Maybe a better question is “Why Wouldn’t I?” I’ve loved the outdoors for decades, and there’s some je ne sais quios about the struggle and reward of reaching a destination that relatively few do. I guess that’s maybe the reason that I got into alpinism, taking on risk and copious hardships to experience something unique. How many times have I been wet and cold or out of water where it would be so much more comfortable to just stay in my sleeping bag and throw in the towel, but whether willingly or unwillingly I drug myself out and had one of those rare days that are just perfect? I understand the PCT feeds on the same dynamic. It’s a perpetual mental battle against the seemingly impossible, but somehow you can dig deep and discover unknown strength to complete something special.

On a perfect day in the middle of the Cascades after running out of water the night before.

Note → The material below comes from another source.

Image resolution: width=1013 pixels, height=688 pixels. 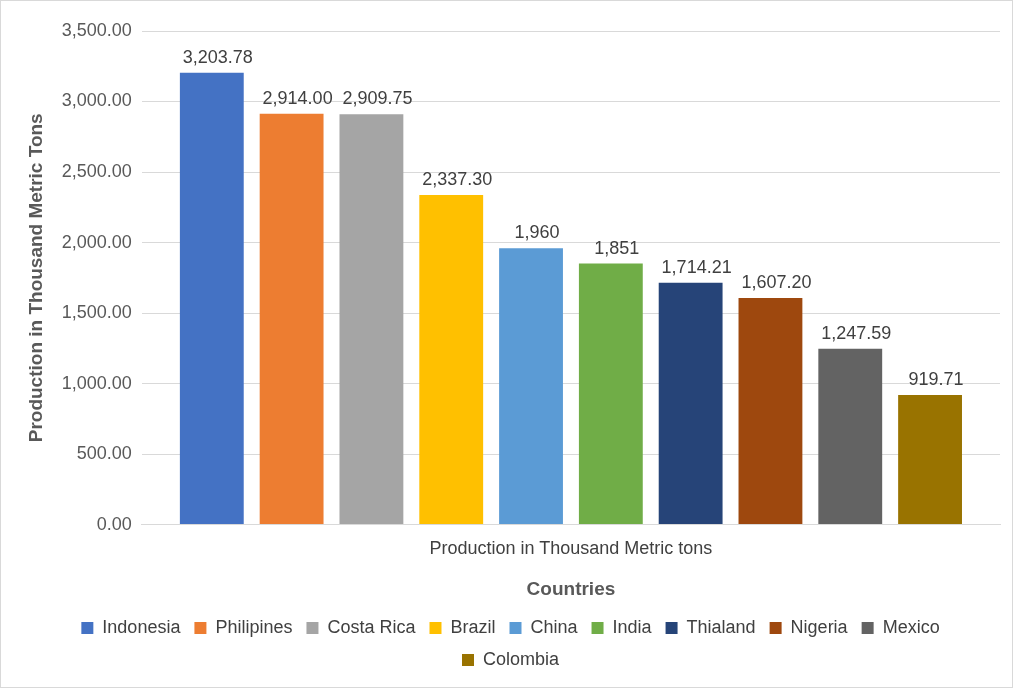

When I was a kid, I learned about the PCT while reading a National Geographic Adventure magazine that featured all of the long-distance trails that make up the triple crown. I must have spent hours pouring over it and exploring the maps to the point that my stepfather jokingly asked me which I was going to do first. I don’t recall that at that time I even had any intention of ever actually doing any of those trails, but they were something vaguely on my radar. In the intervening years, I’ve run across the PCT a number of times. It does a good job of sticking near the crest and provides access to a number of striking mountains that I’ve climbed. Of the three trails, it’s definitely the one that appeals to me the most.  The Appalachian Trail might be more strenuous, but it strikes me as relatively boring. The CDT has a wild allure, but it might be too masochistic to “embrace the brutality” for a first time thru-hike.  The PCT, however, is familiar and runs from my childhood home to my adoptive home.

I guess it was finally in the summer of 2015 that something got under my skin to go ahead and hike the PCT. It must have been due to a video that I watched online. If it had been earlier in the year and logistically possible to complete a thru-hike, I might actually have dropped everything to embark on that adventure. But it wasn’t, and I had commitments that prevented me from doing it the following two years. For 2018, finally everything lined up, and I got a permit for my desired date despite the PCTA website being overwhelmed with traffic. I start April 27th, my gear is mostly in place, and I’ve successfully put on ten pounds in preparation. So, we’ll see how far I make it toward Canada.